The official OpenAI docs currently say:

  • The Responses API is the recommended API for new projects.
  • Simple message inputs are compatible between Chat Completions and Responses if you change messages to input.
  • Responses supports instructions as a top-level system-style field.
  • Responses returns output items rather than choices[].message.
  • Responses uses typed items such as message, function_call, and function_call_output.
  • Responses streaming emits typed lifecycle events such as response.output_text.delta and response.completed.
  • OpenAI supports automatic conversation state in Responses via conversation or previous_response_id, but it also documents manual-history mode where you pass full input and set store: false.
  • Function definitions differ in Responses:
    • the nested function wrapper is removed
    • functions are strict by default
  • OpenAI documents additional tool-choice shapes in Responses, including allowed_tools.

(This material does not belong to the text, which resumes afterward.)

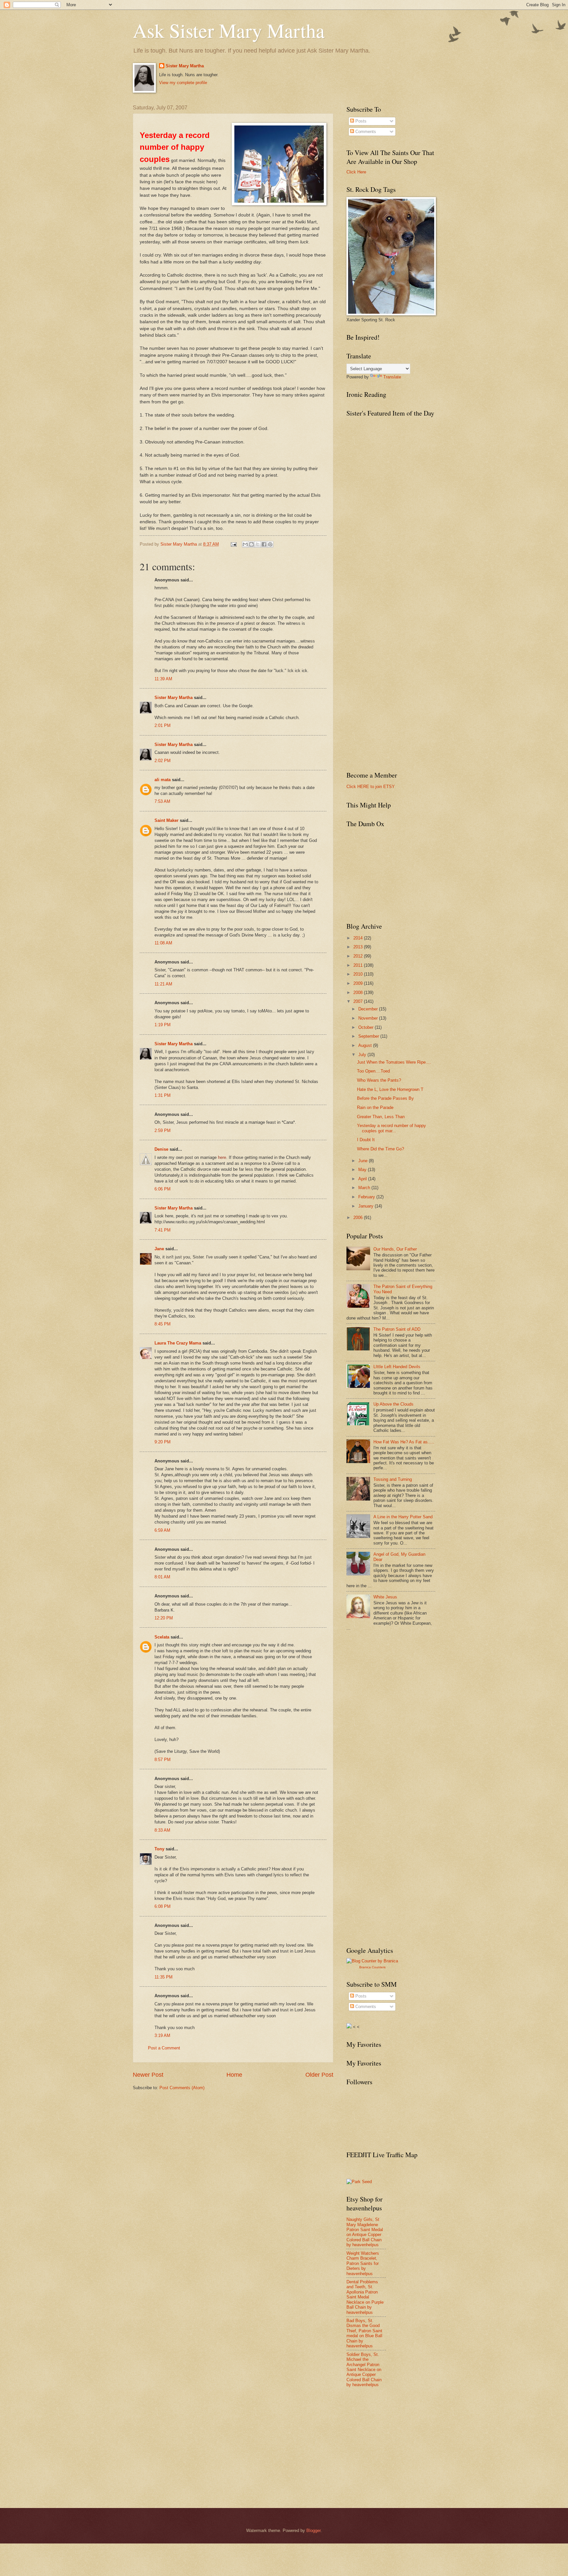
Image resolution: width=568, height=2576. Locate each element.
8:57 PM (162, 1759)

The docs also note benefits that matter here:

  • better support for reasoning models
  • built-in tools such as web search, file search, computer use, code interpreter, and MCP
  • improved cache utilization
  • access to Responses-only model experiences

Do not use OpenAI conversation or previous_response_id in this library.

Use this policy instead:

  • always send full translated history from the canonical conversation state
  • always set store: false
  • never send previous_response_id
  • never send conversation

Why this is the right fit here:

  • Conversation already owns the source transcript
  • SessionApi already exposes a provider-agnostic session boundary
  • the docs explicitly show manual-history Responses usage with input=history and store: false
  • keeping one state owner avoids subtle drift between library history and provider history

This is the most important transition decision.

Public API Impact

The public library surface can remain stable.

No breaking change is required for:

  • LLMClient.complete()
  • LLMClient.stream()
  • Conversation
  • SessionApi
  • canonical message and tool types

The migration should be internal to the OpenAI adapter first.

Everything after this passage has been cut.